INSTRUCTIONS TO FOLLOW. Set down all of the data again, character for character.

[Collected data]
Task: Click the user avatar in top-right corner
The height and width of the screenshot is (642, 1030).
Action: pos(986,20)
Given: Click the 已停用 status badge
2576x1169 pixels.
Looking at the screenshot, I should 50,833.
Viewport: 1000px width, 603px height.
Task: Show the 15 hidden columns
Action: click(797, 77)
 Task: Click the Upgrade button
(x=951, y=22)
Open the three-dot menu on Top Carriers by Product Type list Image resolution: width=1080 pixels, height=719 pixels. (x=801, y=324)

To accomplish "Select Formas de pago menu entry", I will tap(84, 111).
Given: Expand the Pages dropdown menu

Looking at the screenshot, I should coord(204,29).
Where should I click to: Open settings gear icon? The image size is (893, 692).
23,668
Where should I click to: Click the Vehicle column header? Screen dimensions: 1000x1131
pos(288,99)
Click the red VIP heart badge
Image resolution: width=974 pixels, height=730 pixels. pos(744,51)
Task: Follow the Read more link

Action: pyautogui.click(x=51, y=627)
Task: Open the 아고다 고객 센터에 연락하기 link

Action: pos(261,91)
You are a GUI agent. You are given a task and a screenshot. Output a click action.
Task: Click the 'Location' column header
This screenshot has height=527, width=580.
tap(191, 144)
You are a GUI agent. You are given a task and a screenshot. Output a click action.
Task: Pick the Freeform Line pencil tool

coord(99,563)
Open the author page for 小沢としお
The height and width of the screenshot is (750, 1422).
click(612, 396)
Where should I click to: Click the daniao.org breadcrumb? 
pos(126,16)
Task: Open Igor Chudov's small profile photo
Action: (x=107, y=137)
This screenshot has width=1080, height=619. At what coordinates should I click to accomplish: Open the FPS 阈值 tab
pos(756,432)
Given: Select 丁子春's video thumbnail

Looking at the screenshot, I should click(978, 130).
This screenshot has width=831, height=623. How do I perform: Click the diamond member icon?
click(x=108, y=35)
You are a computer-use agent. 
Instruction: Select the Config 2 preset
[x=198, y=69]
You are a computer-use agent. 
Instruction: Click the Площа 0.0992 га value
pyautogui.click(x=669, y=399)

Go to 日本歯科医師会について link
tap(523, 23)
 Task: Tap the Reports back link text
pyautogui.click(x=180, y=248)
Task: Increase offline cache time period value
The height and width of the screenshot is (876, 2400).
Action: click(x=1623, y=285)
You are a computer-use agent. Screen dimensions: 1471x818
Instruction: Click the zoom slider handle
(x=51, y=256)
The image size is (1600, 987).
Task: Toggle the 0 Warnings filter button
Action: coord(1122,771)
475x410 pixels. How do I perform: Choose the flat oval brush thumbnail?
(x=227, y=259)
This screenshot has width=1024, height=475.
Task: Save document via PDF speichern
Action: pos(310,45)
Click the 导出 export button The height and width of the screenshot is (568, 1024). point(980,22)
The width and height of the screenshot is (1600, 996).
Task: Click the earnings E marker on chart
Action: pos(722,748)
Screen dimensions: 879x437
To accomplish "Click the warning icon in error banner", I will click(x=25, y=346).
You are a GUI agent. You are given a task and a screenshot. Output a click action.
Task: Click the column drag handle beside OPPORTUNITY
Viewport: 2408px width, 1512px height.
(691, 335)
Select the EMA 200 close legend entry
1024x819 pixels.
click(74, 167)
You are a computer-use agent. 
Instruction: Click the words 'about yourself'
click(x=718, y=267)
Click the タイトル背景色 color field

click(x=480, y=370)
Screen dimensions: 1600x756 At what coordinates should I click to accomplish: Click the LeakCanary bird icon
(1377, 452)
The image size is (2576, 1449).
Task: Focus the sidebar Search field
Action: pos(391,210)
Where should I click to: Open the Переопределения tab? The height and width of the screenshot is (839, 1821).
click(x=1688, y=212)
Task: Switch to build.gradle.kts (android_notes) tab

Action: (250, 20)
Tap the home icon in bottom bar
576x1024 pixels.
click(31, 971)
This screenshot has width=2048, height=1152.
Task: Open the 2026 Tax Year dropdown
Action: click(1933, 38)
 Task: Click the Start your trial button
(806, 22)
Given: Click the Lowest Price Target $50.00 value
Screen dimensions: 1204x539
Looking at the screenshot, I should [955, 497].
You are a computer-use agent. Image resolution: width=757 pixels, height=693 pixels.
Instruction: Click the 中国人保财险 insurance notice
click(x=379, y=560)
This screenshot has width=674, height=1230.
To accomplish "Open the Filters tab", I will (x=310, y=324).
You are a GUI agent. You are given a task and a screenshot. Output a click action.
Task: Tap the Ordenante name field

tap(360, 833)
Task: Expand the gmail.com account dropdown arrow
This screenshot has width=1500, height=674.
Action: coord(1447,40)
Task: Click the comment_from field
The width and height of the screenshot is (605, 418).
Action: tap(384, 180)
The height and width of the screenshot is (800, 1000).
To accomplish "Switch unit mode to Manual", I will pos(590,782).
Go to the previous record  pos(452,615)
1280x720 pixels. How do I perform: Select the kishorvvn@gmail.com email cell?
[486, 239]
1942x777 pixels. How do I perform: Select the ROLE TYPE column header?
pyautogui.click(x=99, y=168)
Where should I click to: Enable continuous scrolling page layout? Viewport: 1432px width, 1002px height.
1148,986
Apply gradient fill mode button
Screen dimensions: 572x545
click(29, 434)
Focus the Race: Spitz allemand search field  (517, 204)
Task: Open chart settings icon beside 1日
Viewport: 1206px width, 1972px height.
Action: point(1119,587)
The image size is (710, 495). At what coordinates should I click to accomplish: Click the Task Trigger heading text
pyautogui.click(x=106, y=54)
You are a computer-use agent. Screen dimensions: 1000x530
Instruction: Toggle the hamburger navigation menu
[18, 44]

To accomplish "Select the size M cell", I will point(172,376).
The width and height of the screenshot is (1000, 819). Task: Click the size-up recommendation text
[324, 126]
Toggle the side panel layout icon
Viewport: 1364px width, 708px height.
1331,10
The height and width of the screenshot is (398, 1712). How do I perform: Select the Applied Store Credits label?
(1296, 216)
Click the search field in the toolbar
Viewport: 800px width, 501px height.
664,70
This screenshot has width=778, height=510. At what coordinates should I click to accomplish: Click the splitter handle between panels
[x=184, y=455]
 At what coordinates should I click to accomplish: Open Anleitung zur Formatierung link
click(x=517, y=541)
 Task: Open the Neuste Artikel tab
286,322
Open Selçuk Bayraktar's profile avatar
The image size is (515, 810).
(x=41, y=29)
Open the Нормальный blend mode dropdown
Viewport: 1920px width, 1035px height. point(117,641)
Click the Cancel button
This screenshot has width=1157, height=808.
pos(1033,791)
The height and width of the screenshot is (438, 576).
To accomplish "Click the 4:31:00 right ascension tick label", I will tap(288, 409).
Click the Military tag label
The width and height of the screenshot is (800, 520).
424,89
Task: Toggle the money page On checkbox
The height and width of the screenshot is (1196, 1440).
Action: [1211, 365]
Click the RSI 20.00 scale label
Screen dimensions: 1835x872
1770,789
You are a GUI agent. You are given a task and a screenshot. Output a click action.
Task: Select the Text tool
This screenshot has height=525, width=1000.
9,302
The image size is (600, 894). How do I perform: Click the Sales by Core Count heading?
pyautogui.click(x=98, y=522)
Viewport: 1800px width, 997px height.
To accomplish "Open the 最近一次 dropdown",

SOLUTION TO THE EXERCISE.
Task: Click the user avatar in top-right corner
The height and width of the screenshot is (642, 1030).
Action: pos(986,20)
Given: Click the 已停用 status badge
2576x1169 pixels.
Looking at the screenshot, I should 50,833.
Viewport: 1000px width, 603px height.
Task: Show the 15 hidden columns
Action: click(797, 77)
 Task: Click the Upgrade button
(x=951, y=22)
Open the three-dot menu on Top Carriers by Product Type list Image resolution: width=1080 pixels, height=719 pixels. (x=801, y=324)

To accomplish "Select Formas de pago menu entry", I will tap(84, 111).
Given: Expand the Pages dropdown menu

Looking at the screenshot, I should coord(204,29).
Where should I click to: Open settings gear icon? The image size is (893, 692).
23,668
Where should I click to: Click the Vehicle column header? Screen dimensions: 1000x1131
pos(288,99)
Click the red VIP heart badge
Image resolution: width=974 pixels, height=730 pixels. pos(744,51)
Task: Follow the Read more link

Action: pyautogui.click(x=51, y=627)
Task: Open the 아고다 고객 센터에 연락하기 link

Action: pos(261,91)
You are a GUI agent. You are given a task and a screenshot. Output a click action.
Task: Click the 'Location' column header
This screenshot has height=527, width=580.
tap(191, 144)
You are a GUI agent. You are given a task and a screenshot. Output a click action.
Task: Pick the Freeform Line pencil tool

coord(99,563)
Open the author page for 小沢としお
The height and width of the screenshot is (750, 1422).
click(612, 396)
Where should I click to: Click the daniao.org breadcrumb? 
pos(126,16)
Task: Open Igor Chudov's small profile photo
Action: (x=107, y=137)
This screenshot has width=1080, height=619. At what coordinates should I click to accomplish: Open the FPS 阈值 tab
pos(756,432)
Given: Select 丁子春's video thumbnail

Looking at the screenshot, I should click(978, 130).
This screenshot has width=831, height=623. How do I perform: Click the diamond member icon?
click(x=108, y=35)
You are a computer-use agent. 
Instruction: Select the Config 2 preset
[x=198, y=69]
You are a computer-use agent. 
Instruction: Click the Площа 0.0992 га value
pyautogui.click(x=669, y=399)

Go to 日本歯科医師会について link
tap(523, 23)
 Task: Tap the Reports back link text
pyautogui.click(x=180, y=248)
Task: Increase offline cache time period value
The height and width of the screenshot is (876, 2400).
Action: click(x=1623, y=285)
You are a computer-use agent. Screen dimensions: 1471x818
Instruction: Click the zoom slider handle
(x=51, y=256)
The image size is (1600, 987).
Task: Toggle the 0 Warnings filter button
Action: coord(1122,771)
475x410 pixels. How do I perform: Choose the flat oval brush thumbnail?
(x=227, y=259)
This screenshot has width=1024, height=475.
Task: Save document via PDF speichern
Action: pos(310,45)
Click the 导出 export button The height and width of the screenshot is (568, 1024). point(980,22)
The width and height of the screenshot is (1600, 996).
Task: Click the earnings E marker on chart
Action: pos(722,748)
Screen dimensions: 879x437
To accomplish "Click the warning icon in error banner", I will click(x=25, y=346).
You are a GUI agent. You are given a task and a screenshot. Output a click action.
Task: Click the column drag handle beside OPPORTUNITY
Viewport: 2408px width, 1512px height.
(691, 335)
Select the EMA 200 close legend entry
1024x819 pixels.
click(74, 167)
You are a computer-use agent. 
Instruction: Click the words 'about yourself'
click(x=718, y=267)
Click the タイトル背景色 color field

click(x=480, y=370)
Screen dimensions: 1600x756 At what coordinates should I click to accomplish: Click the LeakCanary bird icon
(1377, 452)
The image size is (2576, 1449).
Task: Focus the sidebar Search field
Action: pos(391,210)
Where should I click to: Open the Переопределения tab? The height and width of the screenshot is (839, 1821).
click(x=1688, y=212)
Task: Switch to build.gradle.kts (android_notes) tab

Action: (250, 20)
Tap the home icon in bottom bar
576x1024 pixels.
click(31, 971)
This screenshot has width=2048, height=1152.
Task: Open the 2026 Tax Year dropdown
Action: click(1933, 38)
 Task: Click the Start your trial button
(806, 22)
Given: Click the Lowest Price Target $50.00 value
Screen dimensions: 1204x539
Looking at the screenshot, I should [955, 497].
You are a computer-use agent. Image resolution: width=757 pixels, height=693 pixels.
Instruction: Click the 中国人保财险 insurance notice
click(x=379, y=560)
This screenshot has width=674, height=1230.
To accomplish "Open the Filters tab", I will (x=310, y=324).
You are a GUI agent. You are given a task and a screenshot. Output a click action.
Task: Tap the Ordenante name field

tap(360, 833)
Task: Expand the gmail.com account dropdown arrow
This screenshot has width=1500, height=674.
Action: coord(1447,40)
Task: Click the comment_from field
The width and height of the screenshot is (605, 418).
Action: tap(384, 180)
The height and width of the screenshot is (800, 1000).
To accomplish "Switch unit mode to Manual", I will pos(590,782).
Go to the previous record  pos(452,615)
1280x720 pixels. How do I perform: Select the kishorvvn@gmail.com email cell?
[486, 239]
1942x777 pixels. How do I perform: Select the ROLE TYPE column header?
pyautogui.click(x=99, y=168)
Where should I click to: Enable continuous scrolling page layout? Viewport: 1432px width, 1002px height.
1148,986
Apply gradient fill mode button
Screen dimensions: 572x545
click(29, 434)
Focus the Race: Spitz allemand search field  (517, 204)
Task: Open chart settings icon beside 1日
Viewport: 1206px width, 1972px height.
Action: point(1119,587)
The image size is (710, 495). At what coordinates should I click to accomplish: Click the Task Trigger heading text
pyautogui.click(x=106, y=54)
You are a computer-use agent. Screen dimensions: 1000x530
Instruction: Toggle the hamburger navigation menu
[18, 44]

To accomplish "Select the size M cell", I will point(172,376).
The width and height of the screenshot is (1000, 819). Task: Click the size-up recommendation text
[324, 126]
Toggle the side panel layout icon
Viewport: 1364px width, 708px height.
1331,10
The height and width of the screenshot is (398, 1712). How do I perform: Select the Applied Store Credits label?
(1296, 216)
Click the search field in the toolbar
Viewport: 800px width, 501px height.
664,70
This screenshot has width=778, height=510. At what coordinates should I click to accomplish: Click the splitter handle between panels
[x=184, y=455]
 At what coordinates should I click to accomplish: Open Anleitung zur Formatierung link
click(x=517, y=541)
 Task: Open the Neuste Artikel tab
286,322
Open Selçuk Bayraktar's profile avatar
The image size is (515, 810).
(x=41, y=29)
Open the Нормальный blend mode dropdown
Viewport: 1920px width, 1035px height. point(117,641)
Click the Cancel button
This screenshot has width=1157, height=808.
pos(1033,791)
The height and width of the screenshot is (438, 576).
To accomplish "Click the 4:31:00 right ascension tick label", I will tap(288, 409).
Click the Military tag label
The width and height of the screenshot is (800, 520).
424,89
Task: Toggle the money page On checkbox
The height and width of the screenshot is (1196, 1440).
Action: [1211, 365]
Click the RSI 20.00 scale label
Screen dimensions: 1835x872
1770,789
You are a GUI agent. You are given a task and a screenshot. Output a click action.
Task: Select the Text tool
This screenshot has height=525, width=1000.
9,302
The image size is (600, 894). How do I perform: Click the Sales by Core Count heading?
pyautogui.click(x=98, y=522)
Viewport: 1800px width, 997px height.
To accomplish "Open the 最近一次 dropdown",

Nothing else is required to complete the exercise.